[EXERCISE OBJECTIVE]: Repeat the entries below without any changes, starting at the line containing "Coach Joe Kennedy (62, 693)" and ending at the line containing "tutorial (245, 159)", with both of those lines included.

[Source records]:
· · · · · · ·
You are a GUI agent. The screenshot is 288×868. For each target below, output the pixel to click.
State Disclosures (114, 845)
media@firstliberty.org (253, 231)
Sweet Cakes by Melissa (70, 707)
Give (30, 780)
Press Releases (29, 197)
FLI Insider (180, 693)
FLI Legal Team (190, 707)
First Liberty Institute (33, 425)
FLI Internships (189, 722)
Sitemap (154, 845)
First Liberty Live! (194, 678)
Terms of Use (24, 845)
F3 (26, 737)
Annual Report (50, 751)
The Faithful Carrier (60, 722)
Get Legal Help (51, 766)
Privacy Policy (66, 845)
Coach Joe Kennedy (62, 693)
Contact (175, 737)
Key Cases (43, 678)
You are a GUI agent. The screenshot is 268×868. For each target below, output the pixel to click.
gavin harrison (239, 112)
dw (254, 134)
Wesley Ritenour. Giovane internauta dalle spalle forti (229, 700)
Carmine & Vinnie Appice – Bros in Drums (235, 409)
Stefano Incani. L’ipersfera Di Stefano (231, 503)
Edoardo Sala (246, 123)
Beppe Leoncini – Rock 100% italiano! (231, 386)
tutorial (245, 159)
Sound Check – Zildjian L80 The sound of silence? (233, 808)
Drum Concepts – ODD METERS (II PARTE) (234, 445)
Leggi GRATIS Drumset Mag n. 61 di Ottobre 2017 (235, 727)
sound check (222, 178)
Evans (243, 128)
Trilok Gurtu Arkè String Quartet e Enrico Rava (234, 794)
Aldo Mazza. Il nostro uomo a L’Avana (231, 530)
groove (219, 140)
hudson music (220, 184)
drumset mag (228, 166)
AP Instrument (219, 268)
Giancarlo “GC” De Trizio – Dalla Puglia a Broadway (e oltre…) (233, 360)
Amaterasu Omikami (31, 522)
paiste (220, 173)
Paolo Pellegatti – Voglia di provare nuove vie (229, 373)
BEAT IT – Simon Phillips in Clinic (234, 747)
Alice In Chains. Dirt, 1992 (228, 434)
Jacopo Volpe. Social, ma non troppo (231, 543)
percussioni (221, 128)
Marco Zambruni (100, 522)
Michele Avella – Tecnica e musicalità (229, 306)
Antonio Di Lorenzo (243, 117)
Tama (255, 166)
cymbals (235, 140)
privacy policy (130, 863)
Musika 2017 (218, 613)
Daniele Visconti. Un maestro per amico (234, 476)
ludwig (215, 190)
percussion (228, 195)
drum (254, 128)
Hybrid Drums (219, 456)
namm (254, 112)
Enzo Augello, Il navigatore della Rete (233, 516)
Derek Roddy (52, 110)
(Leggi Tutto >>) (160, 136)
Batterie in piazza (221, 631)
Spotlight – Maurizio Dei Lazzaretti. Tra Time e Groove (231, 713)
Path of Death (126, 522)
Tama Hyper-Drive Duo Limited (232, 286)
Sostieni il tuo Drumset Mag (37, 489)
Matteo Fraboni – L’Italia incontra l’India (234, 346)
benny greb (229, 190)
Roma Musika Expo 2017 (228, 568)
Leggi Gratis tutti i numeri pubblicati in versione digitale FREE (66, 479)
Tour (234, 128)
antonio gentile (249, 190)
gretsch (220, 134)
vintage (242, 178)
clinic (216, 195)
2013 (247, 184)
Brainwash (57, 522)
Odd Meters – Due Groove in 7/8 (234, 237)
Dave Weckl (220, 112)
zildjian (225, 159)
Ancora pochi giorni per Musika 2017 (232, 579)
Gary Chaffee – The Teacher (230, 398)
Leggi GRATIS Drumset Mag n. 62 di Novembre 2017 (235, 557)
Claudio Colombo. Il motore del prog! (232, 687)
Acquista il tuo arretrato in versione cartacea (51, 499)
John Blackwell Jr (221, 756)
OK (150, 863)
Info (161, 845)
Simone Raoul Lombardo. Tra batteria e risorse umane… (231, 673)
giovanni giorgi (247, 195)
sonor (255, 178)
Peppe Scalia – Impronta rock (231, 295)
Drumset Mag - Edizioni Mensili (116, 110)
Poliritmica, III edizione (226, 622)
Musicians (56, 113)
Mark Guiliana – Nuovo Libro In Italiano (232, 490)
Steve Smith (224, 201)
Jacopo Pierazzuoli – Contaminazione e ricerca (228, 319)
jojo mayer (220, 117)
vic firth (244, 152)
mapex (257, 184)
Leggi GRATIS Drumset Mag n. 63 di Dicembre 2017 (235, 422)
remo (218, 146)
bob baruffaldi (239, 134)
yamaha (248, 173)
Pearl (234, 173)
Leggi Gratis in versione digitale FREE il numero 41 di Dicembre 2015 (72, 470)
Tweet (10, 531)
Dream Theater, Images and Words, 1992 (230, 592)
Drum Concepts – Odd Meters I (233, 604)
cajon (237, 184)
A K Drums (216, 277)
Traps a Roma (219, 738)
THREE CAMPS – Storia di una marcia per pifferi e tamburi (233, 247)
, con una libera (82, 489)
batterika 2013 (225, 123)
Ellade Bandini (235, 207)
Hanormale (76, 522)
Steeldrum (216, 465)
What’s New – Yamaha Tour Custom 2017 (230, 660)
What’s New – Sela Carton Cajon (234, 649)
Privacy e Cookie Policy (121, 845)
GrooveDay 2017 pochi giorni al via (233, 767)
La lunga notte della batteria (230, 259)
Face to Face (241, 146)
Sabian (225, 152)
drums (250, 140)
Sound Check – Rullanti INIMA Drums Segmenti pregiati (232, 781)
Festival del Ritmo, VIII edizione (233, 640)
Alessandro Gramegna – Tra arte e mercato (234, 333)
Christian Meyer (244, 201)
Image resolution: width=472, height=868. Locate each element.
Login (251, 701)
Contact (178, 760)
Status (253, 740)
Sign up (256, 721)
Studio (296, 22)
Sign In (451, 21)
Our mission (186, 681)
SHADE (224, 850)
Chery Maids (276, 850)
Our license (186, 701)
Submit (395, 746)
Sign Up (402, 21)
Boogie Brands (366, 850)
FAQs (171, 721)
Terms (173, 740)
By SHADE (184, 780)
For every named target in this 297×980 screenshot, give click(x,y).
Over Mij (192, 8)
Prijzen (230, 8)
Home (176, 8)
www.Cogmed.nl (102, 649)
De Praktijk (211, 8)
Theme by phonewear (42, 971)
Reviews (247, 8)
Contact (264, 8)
· · · · · · ·
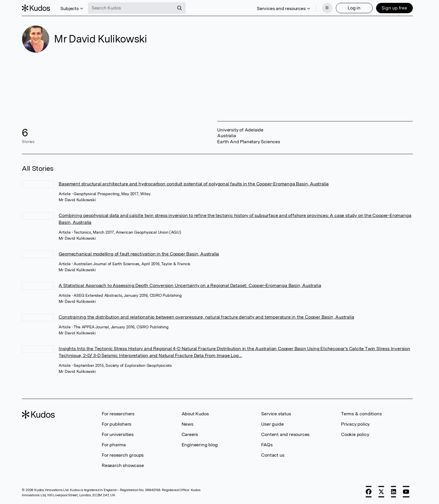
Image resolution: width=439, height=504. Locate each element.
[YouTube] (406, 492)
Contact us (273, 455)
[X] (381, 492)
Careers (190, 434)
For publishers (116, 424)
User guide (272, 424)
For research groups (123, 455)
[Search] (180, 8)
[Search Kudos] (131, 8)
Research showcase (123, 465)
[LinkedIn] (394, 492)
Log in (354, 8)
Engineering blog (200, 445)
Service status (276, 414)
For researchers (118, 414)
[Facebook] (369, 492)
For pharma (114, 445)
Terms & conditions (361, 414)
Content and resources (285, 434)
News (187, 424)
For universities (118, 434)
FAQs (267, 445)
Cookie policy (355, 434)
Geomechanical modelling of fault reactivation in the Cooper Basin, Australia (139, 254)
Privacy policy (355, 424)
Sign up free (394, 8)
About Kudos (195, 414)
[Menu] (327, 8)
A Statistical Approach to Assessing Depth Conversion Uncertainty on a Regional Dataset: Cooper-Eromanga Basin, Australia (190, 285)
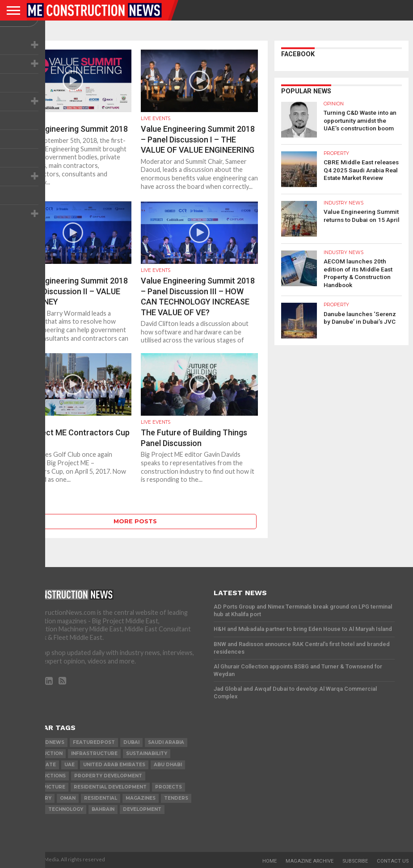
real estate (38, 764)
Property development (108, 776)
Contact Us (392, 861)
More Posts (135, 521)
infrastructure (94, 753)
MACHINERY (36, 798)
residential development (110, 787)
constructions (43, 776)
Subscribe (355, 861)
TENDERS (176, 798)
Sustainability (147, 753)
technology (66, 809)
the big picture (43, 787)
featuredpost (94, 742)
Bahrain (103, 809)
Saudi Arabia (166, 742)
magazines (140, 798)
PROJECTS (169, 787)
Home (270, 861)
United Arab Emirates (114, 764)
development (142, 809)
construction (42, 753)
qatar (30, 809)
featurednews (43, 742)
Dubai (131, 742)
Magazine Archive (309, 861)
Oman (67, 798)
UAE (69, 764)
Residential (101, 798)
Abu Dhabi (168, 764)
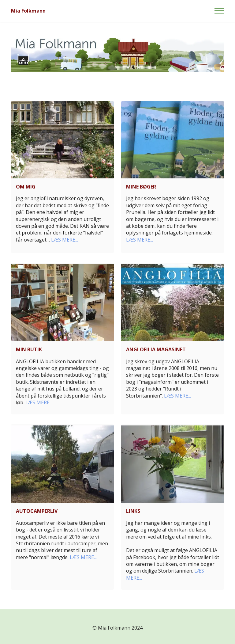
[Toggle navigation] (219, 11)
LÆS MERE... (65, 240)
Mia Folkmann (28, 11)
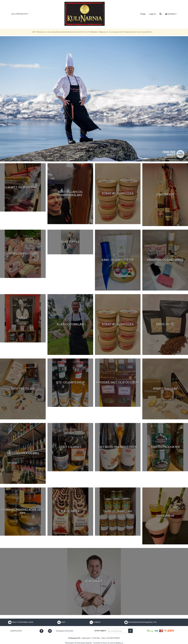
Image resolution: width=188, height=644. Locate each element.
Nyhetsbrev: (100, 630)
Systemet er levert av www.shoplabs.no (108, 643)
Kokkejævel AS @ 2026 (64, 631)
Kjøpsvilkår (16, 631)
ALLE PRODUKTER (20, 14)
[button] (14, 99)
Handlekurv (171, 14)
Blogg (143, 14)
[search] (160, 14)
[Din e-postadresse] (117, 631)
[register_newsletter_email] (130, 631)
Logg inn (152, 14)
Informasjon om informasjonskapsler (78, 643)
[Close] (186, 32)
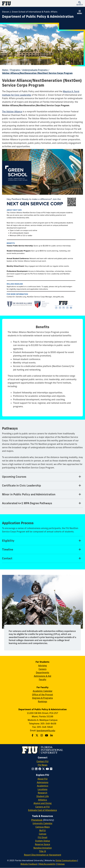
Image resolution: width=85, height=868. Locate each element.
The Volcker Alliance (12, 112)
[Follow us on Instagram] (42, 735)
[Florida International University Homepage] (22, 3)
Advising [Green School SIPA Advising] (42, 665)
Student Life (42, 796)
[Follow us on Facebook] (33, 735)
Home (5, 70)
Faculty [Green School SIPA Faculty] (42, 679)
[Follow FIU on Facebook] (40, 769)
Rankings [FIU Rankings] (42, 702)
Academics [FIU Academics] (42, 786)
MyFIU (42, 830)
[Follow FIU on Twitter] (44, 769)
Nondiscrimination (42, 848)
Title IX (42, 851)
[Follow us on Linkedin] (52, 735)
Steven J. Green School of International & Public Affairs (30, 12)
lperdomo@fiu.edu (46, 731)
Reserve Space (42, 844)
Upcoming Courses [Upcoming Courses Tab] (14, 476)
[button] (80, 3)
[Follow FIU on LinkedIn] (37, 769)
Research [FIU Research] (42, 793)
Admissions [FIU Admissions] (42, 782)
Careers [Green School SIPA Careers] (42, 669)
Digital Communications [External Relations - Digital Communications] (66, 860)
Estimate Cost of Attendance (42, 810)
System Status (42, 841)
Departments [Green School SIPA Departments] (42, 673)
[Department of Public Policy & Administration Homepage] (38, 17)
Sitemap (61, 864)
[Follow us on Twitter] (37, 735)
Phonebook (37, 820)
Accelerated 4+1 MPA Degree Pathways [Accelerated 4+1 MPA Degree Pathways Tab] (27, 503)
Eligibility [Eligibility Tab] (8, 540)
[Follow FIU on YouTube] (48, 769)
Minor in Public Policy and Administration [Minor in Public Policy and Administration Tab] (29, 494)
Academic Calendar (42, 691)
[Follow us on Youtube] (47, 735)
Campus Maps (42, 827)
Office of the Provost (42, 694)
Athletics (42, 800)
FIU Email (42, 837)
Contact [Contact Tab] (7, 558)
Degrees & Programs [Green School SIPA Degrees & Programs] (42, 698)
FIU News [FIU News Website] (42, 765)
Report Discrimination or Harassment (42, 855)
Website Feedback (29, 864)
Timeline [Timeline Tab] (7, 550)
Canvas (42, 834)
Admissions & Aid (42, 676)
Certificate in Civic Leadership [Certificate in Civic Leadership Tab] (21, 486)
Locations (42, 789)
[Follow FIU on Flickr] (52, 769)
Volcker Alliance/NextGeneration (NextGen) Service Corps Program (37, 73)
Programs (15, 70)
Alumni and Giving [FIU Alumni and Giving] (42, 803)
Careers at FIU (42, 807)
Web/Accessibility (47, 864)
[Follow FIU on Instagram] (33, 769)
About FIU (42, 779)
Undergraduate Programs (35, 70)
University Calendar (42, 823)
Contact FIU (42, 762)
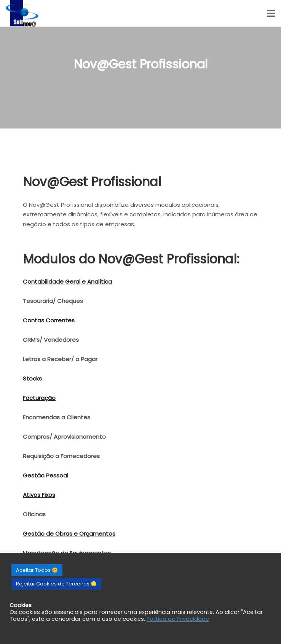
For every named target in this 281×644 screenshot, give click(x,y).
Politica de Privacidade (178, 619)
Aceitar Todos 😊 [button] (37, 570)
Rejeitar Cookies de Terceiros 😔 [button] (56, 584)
· · · · · · ·
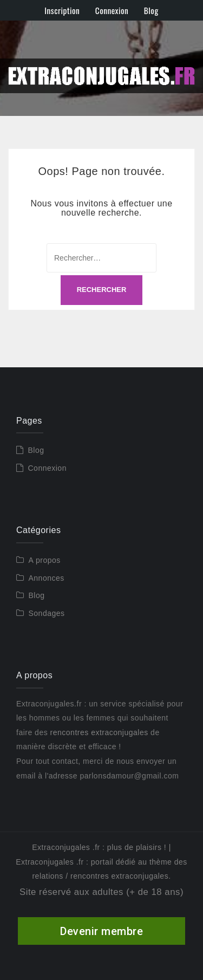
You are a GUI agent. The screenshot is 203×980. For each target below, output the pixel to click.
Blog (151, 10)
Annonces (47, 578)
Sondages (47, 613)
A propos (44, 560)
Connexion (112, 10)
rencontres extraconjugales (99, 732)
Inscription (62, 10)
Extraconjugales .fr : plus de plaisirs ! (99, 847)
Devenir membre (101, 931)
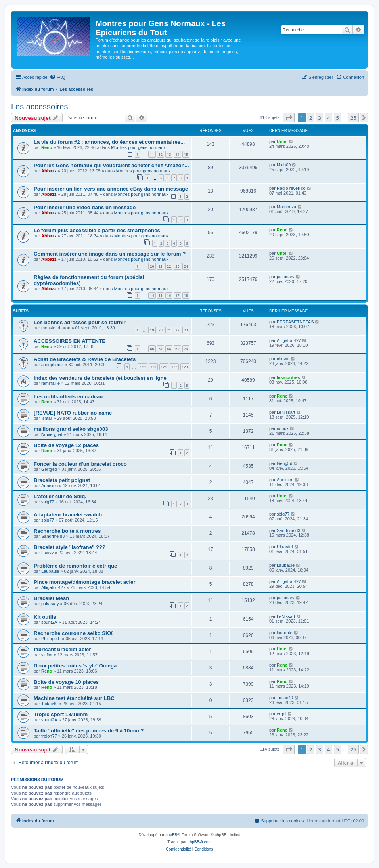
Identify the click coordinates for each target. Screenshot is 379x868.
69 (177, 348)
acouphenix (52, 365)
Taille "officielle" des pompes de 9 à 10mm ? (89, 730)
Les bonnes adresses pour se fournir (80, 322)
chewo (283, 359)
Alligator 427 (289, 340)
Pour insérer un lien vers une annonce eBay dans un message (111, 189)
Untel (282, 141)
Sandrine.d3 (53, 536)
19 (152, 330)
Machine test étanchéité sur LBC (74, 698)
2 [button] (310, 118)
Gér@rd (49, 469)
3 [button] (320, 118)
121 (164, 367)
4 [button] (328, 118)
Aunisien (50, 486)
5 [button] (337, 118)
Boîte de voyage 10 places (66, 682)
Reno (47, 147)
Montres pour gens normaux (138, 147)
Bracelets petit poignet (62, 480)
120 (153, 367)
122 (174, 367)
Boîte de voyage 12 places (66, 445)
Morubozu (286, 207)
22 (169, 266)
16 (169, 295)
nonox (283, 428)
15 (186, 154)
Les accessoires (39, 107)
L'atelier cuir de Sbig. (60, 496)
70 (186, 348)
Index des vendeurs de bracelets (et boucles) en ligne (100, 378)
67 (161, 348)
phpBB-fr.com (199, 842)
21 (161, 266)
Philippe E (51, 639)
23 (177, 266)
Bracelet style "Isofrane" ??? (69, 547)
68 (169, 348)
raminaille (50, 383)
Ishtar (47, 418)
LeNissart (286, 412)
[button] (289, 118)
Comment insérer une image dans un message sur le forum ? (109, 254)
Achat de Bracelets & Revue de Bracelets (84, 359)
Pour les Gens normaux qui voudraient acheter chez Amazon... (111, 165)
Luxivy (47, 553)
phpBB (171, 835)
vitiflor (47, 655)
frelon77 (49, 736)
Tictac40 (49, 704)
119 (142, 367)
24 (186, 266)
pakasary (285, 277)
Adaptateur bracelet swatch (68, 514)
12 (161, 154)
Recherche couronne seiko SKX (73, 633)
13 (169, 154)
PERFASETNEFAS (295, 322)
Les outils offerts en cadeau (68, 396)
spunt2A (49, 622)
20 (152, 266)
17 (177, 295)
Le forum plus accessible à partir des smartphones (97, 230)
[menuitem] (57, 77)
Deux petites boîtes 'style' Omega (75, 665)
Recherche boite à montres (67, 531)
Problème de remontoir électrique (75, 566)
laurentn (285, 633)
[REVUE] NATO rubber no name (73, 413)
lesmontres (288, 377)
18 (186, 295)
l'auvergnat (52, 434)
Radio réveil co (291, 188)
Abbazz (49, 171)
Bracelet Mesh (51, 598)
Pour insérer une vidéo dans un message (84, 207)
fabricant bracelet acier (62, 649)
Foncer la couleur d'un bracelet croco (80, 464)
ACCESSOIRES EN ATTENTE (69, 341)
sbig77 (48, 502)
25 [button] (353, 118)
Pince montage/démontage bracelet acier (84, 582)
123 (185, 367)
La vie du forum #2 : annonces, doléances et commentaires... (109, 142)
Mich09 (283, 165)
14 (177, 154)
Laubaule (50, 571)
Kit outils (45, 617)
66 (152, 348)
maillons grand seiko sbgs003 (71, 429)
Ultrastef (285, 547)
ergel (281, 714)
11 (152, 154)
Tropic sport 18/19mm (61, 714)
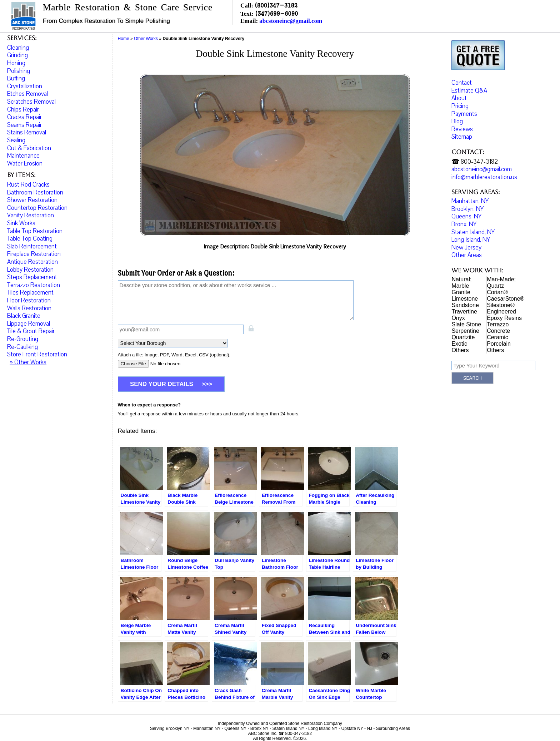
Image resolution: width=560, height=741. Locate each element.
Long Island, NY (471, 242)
· · · · · · ·
[EXPECTED ANSWER]:
Coach Joe Kennedy (62, 693)
Contact (175, 737)
Key Cases (43, 678)
You are a GUI agent. The screenshot is 268×868. For each target below, output the pixel to click.
gavin harrison (239, 112)
dw (254, 134)
Wesley Ritenour. Giovane internauta dalle spalle forti (229, 700)
Carmine & Vinnie Appice – Bros in Drums (235, 409)
Stefano Incani. L’ipersfera Di Stefano (231, 503)
Edoardo Sala (246, 123)
Beppe Leoncini – Rock 100% italiano! (231, 386)
tutorial (245, 159)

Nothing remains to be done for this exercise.